The Art of Food in Europe, 1500 – 1800

Adam and Eve in Paradise by Johann König, Nuremberg 1629

In the beginning he ground the earths by hand to make the colours. God knows creative work takes time when you start from scratch. Eve’s skin is a mix of raw umber, burnt sienna and zinc white; Adam’s naked flesh is the same but of different proportions. Johann König blends them into being his pallet a laboratory. He experiments with human tissue and biomass. Blue and yellow are mixed in an evolution of greens, a lush garden where ripe fruits are highlighted with tempting shiny flecks of white.
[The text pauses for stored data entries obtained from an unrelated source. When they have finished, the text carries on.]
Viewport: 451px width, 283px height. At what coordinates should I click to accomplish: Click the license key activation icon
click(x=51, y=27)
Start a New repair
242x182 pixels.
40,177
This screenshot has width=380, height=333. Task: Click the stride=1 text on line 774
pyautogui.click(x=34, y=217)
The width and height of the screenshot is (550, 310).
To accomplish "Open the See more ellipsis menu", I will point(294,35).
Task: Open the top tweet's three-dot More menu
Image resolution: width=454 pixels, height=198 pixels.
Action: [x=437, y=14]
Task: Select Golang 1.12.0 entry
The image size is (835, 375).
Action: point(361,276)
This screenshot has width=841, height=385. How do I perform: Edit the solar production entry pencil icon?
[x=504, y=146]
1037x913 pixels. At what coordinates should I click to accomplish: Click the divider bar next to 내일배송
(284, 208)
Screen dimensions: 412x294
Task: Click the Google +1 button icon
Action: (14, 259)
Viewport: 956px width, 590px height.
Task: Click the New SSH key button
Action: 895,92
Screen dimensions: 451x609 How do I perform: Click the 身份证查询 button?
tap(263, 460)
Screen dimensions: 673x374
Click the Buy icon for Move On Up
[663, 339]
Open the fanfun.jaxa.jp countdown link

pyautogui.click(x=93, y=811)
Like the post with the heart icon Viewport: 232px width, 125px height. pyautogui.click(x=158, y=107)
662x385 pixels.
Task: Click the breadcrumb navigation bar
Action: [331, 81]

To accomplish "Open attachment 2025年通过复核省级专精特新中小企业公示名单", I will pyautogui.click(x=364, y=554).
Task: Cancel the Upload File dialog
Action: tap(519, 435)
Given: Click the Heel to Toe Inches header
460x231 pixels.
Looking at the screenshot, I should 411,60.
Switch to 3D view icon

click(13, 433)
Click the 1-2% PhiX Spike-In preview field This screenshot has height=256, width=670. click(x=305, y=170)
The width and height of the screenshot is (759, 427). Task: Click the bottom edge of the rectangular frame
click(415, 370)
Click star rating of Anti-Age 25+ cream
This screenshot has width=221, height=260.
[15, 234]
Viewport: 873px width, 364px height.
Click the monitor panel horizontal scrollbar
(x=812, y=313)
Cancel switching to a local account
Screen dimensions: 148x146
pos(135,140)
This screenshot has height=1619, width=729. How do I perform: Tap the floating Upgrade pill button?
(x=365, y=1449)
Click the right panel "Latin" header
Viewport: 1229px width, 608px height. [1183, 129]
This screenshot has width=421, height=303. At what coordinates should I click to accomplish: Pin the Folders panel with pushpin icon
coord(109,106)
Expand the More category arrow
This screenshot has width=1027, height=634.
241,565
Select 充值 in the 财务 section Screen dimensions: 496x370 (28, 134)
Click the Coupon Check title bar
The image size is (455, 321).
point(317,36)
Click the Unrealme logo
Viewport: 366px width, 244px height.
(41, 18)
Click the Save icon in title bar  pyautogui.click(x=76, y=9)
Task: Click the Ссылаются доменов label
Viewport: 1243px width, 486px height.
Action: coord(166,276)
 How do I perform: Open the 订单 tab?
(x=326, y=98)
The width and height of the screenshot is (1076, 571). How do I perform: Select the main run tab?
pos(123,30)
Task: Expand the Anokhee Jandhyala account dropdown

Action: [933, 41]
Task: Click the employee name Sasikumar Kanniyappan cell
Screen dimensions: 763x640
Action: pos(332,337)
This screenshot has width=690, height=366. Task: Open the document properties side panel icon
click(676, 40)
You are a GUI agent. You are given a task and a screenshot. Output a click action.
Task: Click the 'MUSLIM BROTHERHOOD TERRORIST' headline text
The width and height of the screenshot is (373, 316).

Johann takes up the copper plate on which to work. He faintly sees his own conscience reflected in its surface. The untarnished metal tells plane truths but as he applies the brush his image is gradually hidden as if ashamed. As he sets to work he paints himself out of paradise, delusion and denial his oil and pigment. He is not alone. What does Eve know as she offers Adam his apple while hiding her own behind her bare back, turned against nature? Eve has crossed more than half the painting impatient to be gone and her fleshy body looks as if it has already received more attention than just the artist’s gaze. The dogs are rehearsing to be obedient servants; they are curled up unconscious next to the first man as he quizzically contemplates his navel. Behind Eve the hungry bear emerges from the shadows impatient to take her place; a carnivore by nature he eyes the sheep with pent up malevolence. Soon the greens, sumptuous tints, will be mixed with muddy shades of red. Even the coiled serpent has anticipated his punishment and legless slips from sight. Has Johann called them back to re-enact the crime scene, a reconstructed paradise, a garden of illusion from which they had already fled to find their way in the real world?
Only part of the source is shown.